標的核酸配列濃度算出部212は、核酸増幅判定部211が核酸増幅有と判定する反応槽21の数に基づいて、試料中の標的核酸配列の濃度を算出する。つまり、標的核酸配列濃度算出部212とは、核酸増幅判定部211が核酸増幅有と判定する画分の数に基づいて、試料中の標的生体分子の濃度を算出する標的生体分子濃度算出部の一例である。ビーズ特定用核酸10の配列の特定の具体的な手順については、上述の[標的核酸配列の濃度の算出]において詳細に説明したため、ここでの説明を省略する。
本実施形態の標的核酸配列濃度算出装置200によれば、核酸を含む試料の標的核酸配列の濃度を、例えば蛍光染色などの手法を用いなくても精度よく測定することができる。
[標的タンパク質濃度算出装置の構成例]
上述した第2実施形態の方法を実現する標的タンパク質濃度算出装置200−2の構成は、上述の標的核酸配列濃度算出装置200において、標的核酸配列濃度算出部212に替えて標的タンパク質濃度算出部を備えたものとすることができる。
なお、本発明の実施形態における標的核酸配列濃度算出装置200及び標的タンパク質濃度算出装置200−2の各処理を実行するためのプログラムをコンピュータ読み取り可能な記録媒体に記録して、当該記録媒体に記録されたプログラムをコンピュータシステムに読み込ませ、実行することにより、上述した種々の処理を行ってもよい。
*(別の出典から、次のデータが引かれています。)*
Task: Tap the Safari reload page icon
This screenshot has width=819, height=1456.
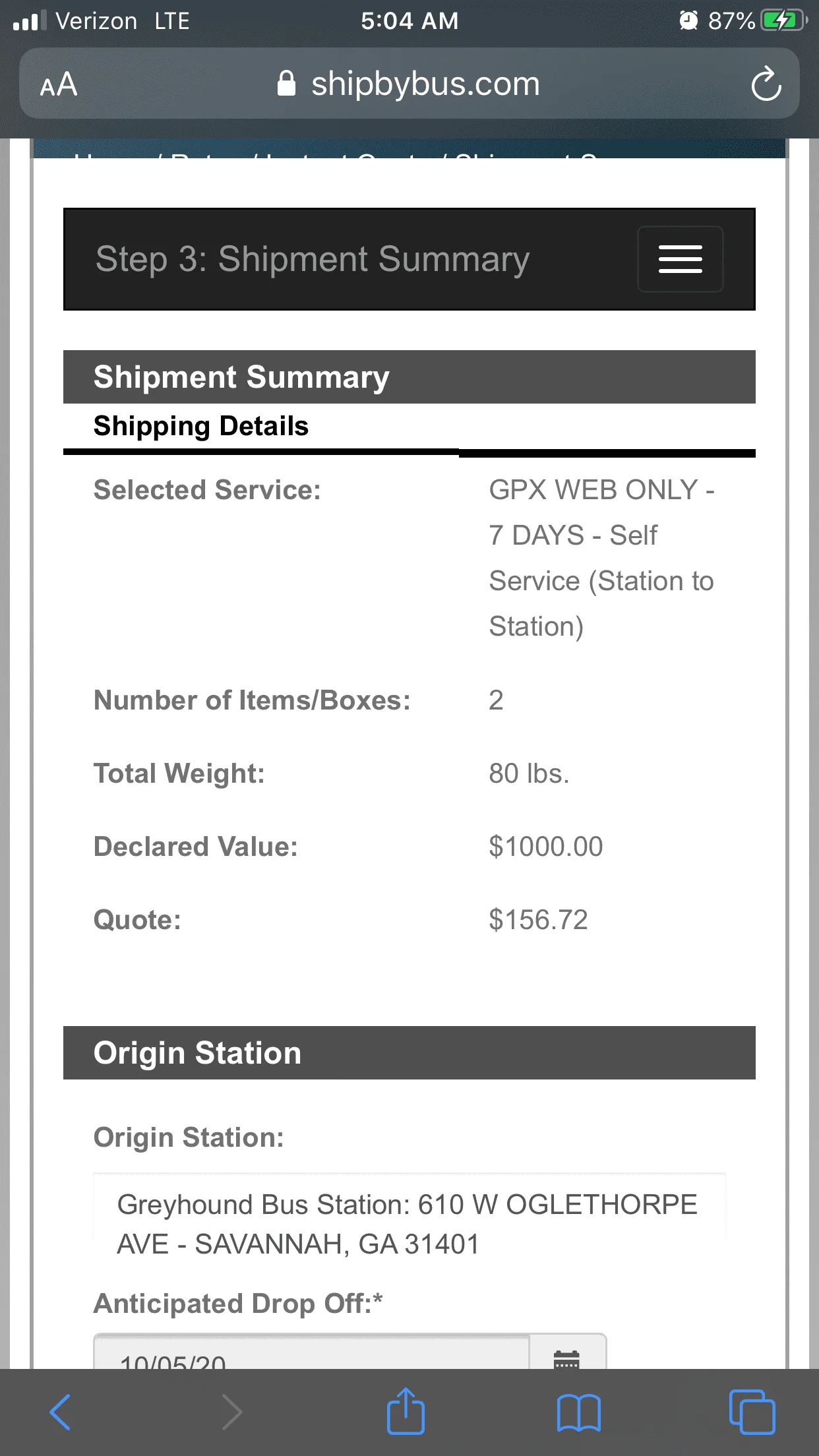Action: point(766,84)
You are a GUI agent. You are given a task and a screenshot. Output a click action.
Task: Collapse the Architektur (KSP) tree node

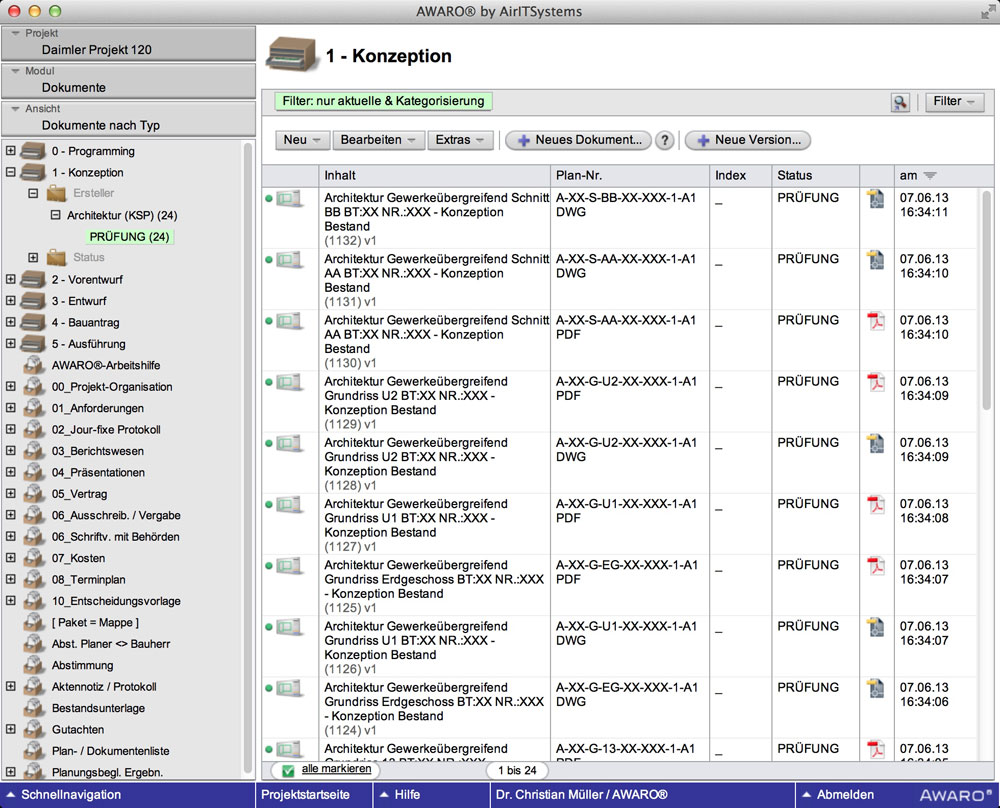(55, 215)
なお、ここでいう「コンピュータシステム」とは、OSや周辺機器等のハードウェアを含むものであってもよい。また、「コンピュータシステム」は、WWWシステムを利用している場合であれば、ホームページ提供環境(あるいは表示環境)も含むものとする。また、「コンピュータ読み取り可能な記録媒体」とは、フレキシブルディスク、光磁気ディスク、ROM、フラッシュメモリ等の書き込み可能な不揮発性メモリ、CD−ROM等の可搬媒体、コンピュータシステムに内蔵されるハードディスク等の記憶装置のことをいう。
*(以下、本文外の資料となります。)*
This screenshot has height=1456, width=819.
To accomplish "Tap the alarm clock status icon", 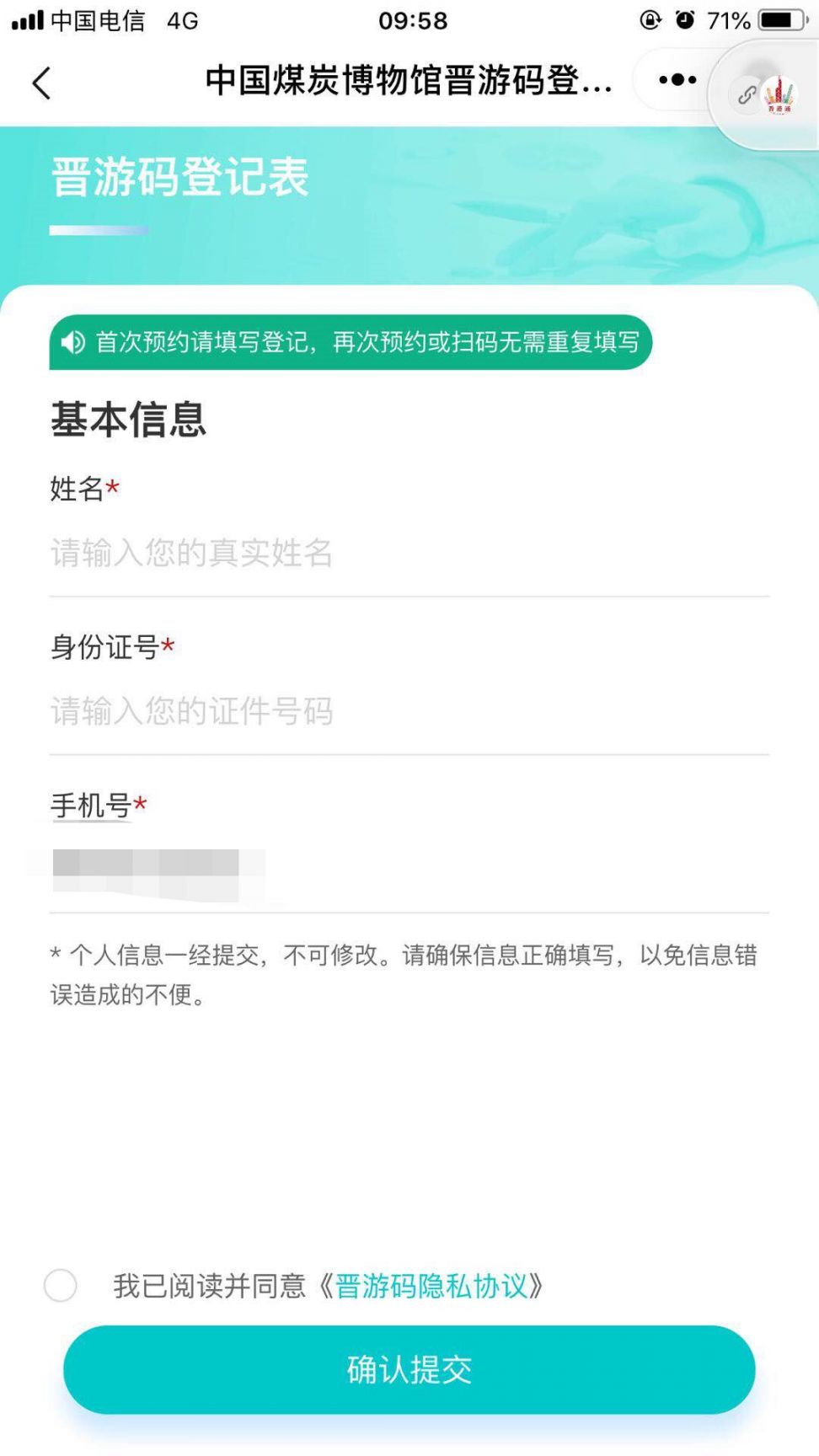I will click(686, 19).
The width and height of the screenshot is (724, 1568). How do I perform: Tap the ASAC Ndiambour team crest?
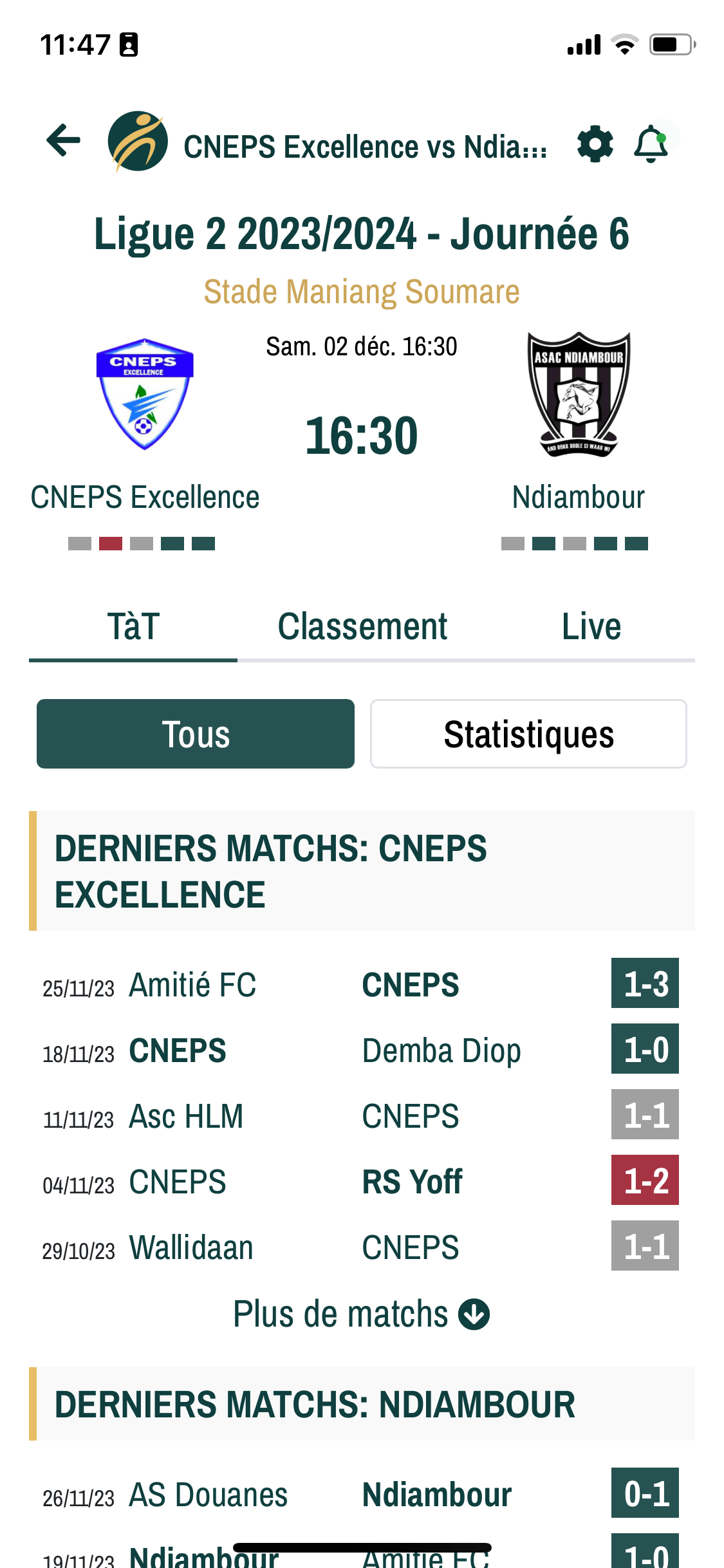[x=579, y=394]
さらに「コンピュータ読み取り可能な記録媒体」とは、インターネット等のネットワークや電話回線等の通信回線を介してプログラムが送信された場合のサーバやクライアントとなるコンピュータシステム内部の揮発性メモリ(例えばDRAM(Dynamic Random Access Memory))のように、一定時間プログラムを保持しているものも含むものとする。また、上記プログラムは、このプログラムを記憶装置等に格納したコンピュータシステムから、伝送媒体を介して、あるいは、伝送媒体中の伝送波により他のコンピュータシステムに伝送されてもよい。ここで、プログラムを伝送する「伝送媒体」は、インターネット等のネットワーク(通信網)や電話回線等の通信回線(通信線)のように情報を伝送する機能を有する媒体のことをいう。また、上記プログラムは、前述した機能の一部を実現するためのものであっても良い。さらに、前述した機能をコンピュータシステムにすでに記録されているプログラムとの組み合わせで実現できるもの、いわゆる差分ファイル(差分プログラム)であってもよい。
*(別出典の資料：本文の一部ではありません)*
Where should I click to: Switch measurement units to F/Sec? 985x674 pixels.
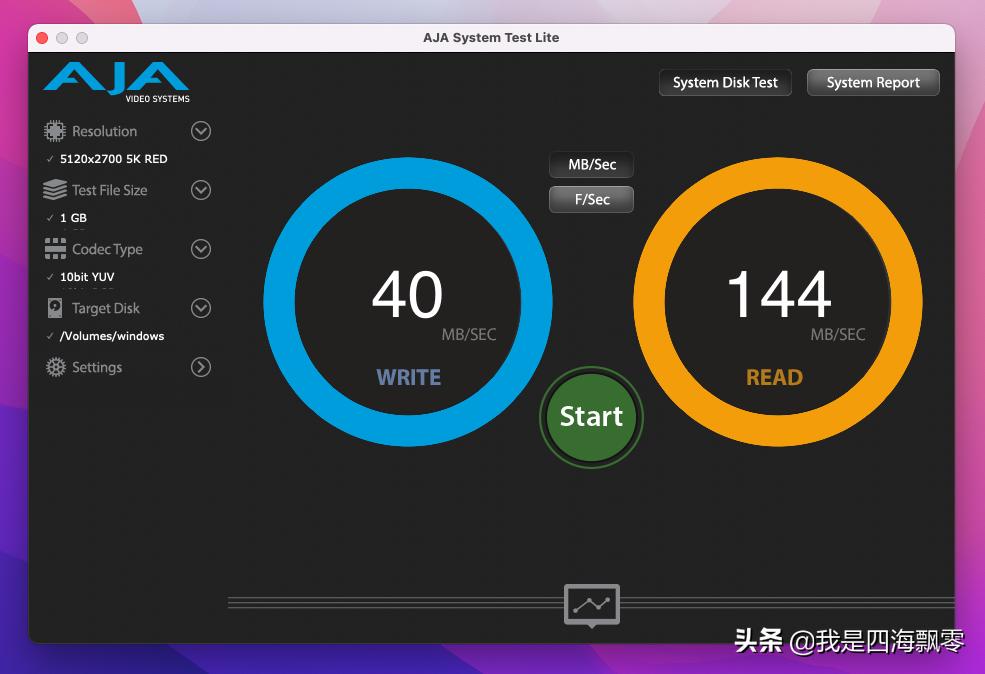click(x=591, y=199)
以上、本発明の実施形態について図面を参照して詳述したが、具体的な構成はこの実施形態に限られるものではなく、この発明の要旨を逸脱しない範囲の設計等も含まれる。
1…ビーズ、2…標的核酸用プライマー、3…標的核酸配列、5…標的抗原検出用抗体、20…ビーズ配置用基板、21…反応槽、30…センサ、100…ビーズ体、200…標的核酸配列濃度算出装置、211…核酸増幅判定部、212…標的核酸配列濃度算出部、300…複合体プローブ、301…2次抗体、310…シグナル生成用核酸、311…プライマーアニーリング領域、312…シグナル生成用配列、320…シグナル生成用プライマー、400…標的タンパク質

Claims (11)

  1. 標的生体分子の濃度算出方法であって、
    (a)生体分子を含む試料を、標的生体分子と結合し得るリガンドを含む、複数の画分に分割する工程と、
    (b)前記画分に、核酸増幅に必要な試薬を添加する工程と、
    (c)前記画分毎に、核酸伸長反応を行う工程と、
    (d)前記核酸伸長反応中の各画分のプロトン発生量を測定する工程と、
    (e)測定された前記プロトン発生量に基づいて、前記画分毎に核酸伸長の有無を判定する工程と、
    (f)核酸伸長有と判定された画分の数に基づいて、前記試料中の標的生体分子の濃度を算出する工程と、
    を含む標的生体分子の濃度算出方法。
  2. 前記標的生体分子が核酸であり、前記リガンドが標的生体分子である核酸とアニーリングし得るプライマーである、請求項1に記載の標的生体分子の濃度算出方法。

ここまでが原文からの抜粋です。